> **Exercise**
Reproduce the data verbatim, starting at the line that contains "at (140, 495)." and ending at the last line of the data.

------ Record set ------

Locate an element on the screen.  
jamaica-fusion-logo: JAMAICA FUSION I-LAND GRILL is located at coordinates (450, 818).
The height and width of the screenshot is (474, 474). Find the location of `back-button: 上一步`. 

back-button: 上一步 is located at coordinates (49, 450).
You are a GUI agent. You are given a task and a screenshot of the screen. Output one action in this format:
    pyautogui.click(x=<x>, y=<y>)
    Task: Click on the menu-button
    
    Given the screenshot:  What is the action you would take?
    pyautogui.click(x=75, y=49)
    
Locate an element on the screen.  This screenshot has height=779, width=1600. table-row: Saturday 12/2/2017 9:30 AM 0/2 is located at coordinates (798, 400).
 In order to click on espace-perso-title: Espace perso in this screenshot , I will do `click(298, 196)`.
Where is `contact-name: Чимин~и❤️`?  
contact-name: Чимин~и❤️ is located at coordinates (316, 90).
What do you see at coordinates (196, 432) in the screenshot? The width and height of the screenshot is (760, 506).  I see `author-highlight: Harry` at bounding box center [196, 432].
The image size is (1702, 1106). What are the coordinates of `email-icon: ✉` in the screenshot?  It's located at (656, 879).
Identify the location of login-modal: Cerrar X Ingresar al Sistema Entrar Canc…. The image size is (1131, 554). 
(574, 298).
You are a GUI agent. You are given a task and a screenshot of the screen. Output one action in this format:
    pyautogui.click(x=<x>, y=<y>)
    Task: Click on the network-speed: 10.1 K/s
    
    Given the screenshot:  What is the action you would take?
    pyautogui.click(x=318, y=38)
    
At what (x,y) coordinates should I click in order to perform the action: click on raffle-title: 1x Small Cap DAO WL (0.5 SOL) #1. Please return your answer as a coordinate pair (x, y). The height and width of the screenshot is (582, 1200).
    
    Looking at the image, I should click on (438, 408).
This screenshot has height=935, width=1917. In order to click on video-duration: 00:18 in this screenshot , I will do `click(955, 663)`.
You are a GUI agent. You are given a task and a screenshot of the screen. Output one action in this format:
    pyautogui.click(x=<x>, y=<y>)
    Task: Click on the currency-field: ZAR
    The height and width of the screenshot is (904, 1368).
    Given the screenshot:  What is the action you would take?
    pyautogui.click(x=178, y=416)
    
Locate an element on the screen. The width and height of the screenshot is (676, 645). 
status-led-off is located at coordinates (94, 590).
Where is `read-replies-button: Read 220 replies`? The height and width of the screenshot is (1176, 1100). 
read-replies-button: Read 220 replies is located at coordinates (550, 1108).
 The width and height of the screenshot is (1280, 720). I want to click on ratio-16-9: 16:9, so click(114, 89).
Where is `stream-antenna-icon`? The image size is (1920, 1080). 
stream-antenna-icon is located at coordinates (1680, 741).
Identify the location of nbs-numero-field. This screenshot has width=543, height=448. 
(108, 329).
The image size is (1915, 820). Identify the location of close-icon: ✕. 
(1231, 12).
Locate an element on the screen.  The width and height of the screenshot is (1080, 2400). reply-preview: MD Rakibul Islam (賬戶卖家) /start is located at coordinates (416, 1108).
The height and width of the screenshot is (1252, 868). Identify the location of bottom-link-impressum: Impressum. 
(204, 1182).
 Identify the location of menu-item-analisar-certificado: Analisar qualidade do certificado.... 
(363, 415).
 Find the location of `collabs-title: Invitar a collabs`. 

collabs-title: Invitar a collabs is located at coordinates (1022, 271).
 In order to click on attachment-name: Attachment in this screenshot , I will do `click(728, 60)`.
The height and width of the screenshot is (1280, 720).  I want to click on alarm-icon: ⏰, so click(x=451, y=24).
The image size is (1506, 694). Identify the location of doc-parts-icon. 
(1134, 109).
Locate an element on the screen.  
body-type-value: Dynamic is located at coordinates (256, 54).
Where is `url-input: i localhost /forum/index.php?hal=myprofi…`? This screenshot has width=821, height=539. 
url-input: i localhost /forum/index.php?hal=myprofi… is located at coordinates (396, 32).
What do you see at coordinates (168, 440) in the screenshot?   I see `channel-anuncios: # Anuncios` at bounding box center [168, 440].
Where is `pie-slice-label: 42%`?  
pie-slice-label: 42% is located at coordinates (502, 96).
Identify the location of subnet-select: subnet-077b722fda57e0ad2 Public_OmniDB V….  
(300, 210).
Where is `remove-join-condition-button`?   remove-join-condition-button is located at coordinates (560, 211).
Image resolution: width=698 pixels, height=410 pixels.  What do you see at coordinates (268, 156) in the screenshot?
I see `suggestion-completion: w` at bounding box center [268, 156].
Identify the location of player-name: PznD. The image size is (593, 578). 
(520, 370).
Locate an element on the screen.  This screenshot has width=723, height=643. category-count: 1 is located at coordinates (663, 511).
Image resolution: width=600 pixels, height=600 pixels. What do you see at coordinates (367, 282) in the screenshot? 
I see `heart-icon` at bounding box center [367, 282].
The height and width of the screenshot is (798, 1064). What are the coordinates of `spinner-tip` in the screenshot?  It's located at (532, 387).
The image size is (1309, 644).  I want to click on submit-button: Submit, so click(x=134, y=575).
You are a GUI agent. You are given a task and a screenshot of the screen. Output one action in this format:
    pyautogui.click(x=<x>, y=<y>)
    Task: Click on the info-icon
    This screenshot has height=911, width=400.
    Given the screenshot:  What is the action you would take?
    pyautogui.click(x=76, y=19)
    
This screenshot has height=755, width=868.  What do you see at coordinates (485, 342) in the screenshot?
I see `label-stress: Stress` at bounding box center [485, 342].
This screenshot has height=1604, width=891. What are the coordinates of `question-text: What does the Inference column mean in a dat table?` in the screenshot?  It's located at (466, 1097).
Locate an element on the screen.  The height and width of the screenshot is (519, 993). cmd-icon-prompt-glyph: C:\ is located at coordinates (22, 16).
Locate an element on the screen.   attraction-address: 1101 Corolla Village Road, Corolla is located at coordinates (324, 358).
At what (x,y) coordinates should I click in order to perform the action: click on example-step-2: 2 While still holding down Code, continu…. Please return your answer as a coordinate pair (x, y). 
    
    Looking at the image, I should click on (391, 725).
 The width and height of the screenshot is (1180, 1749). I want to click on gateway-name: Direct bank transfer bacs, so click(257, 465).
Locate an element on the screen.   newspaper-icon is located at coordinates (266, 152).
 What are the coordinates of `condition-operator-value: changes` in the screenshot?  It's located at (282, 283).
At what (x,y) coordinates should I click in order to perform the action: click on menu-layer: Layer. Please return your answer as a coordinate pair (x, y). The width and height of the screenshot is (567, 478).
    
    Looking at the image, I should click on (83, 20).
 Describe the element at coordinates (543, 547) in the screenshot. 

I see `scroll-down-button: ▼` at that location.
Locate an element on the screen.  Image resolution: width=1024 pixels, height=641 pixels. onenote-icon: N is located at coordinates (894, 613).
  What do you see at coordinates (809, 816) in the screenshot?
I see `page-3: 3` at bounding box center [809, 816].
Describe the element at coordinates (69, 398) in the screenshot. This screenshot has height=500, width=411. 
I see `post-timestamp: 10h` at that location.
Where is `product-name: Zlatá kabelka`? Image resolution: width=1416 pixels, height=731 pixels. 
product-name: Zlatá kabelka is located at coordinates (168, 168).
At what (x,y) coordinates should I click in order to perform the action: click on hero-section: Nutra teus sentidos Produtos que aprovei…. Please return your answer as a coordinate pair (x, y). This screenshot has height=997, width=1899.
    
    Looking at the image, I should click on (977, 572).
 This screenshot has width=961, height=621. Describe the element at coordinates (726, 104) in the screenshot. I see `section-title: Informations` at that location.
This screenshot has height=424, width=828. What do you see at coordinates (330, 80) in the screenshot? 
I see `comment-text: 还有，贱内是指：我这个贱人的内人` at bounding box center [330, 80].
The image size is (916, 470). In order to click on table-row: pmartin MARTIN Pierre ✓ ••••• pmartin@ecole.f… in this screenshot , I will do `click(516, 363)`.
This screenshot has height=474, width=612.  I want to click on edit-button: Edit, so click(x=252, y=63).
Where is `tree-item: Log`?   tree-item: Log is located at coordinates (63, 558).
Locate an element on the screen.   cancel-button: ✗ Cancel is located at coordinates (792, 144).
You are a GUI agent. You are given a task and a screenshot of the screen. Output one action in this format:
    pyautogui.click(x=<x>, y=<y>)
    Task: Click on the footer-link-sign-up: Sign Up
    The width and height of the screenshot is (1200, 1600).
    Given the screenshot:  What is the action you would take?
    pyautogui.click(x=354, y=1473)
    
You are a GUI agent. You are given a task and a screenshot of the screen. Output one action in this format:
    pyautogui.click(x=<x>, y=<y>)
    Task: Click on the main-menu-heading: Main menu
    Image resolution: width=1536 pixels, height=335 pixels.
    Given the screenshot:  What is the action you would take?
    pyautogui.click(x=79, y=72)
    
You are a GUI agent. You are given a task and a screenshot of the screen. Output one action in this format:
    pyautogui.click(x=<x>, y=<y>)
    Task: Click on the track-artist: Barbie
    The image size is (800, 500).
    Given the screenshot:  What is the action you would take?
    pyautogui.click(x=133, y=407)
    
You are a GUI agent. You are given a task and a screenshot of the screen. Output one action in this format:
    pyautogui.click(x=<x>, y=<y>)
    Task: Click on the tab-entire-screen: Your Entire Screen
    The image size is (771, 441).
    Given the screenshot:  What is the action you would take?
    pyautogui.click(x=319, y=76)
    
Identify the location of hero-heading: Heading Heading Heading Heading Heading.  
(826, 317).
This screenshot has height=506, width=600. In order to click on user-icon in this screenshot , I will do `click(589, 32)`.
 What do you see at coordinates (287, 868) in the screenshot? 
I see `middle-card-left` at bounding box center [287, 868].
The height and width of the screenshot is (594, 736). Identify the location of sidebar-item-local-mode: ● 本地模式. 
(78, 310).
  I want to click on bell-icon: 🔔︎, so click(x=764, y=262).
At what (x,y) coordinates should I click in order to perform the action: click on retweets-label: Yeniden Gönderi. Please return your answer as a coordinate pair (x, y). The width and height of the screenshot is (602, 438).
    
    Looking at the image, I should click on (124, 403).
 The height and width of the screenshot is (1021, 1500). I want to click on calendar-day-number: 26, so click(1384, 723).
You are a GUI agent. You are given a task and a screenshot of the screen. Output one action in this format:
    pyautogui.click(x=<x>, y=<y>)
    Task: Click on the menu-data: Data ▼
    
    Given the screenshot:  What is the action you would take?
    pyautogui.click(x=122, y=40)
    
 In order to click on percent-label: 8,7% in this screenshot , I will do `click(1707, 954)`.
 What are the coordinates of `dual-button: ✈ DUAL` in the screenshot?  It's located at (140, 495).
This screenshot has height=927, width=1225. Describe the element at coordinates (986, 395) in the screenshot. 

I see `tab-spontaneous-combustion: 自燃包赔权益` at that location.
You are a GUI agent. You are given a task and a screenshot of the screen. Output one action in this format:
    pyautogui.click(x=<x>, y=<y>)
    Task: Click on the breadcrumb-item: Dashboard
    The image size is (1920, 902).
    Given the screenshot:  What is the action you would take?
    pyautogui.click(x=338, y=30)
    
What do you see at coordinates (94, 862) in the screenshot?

------

> **Solution to the exercise**
 What are the coordinates of `dual-button: ✈ DUAL` in the screenshot?  It's located at (140, 495).
This screenshot has height=927, width=1225. Describe the element at coordinates (986, 395) in the screenshot. 

I see `tab-spontaneous-combustion: 自燃包赔权益` at that location.
You are a GUI agent. You are given a task and a screenshot of the screen. Output one action in this format:
    pyautogui.click(x=<x>, y=<y>)
    Task: Click on the breadcrumb-item: Dashboard
    The image size is (1920, 902).
    Given the screenshot:  What is the action you would take?
    pyautogui.click(x=338, y=30)
    
What do you see at coordinates (94, 862) in the screenshot?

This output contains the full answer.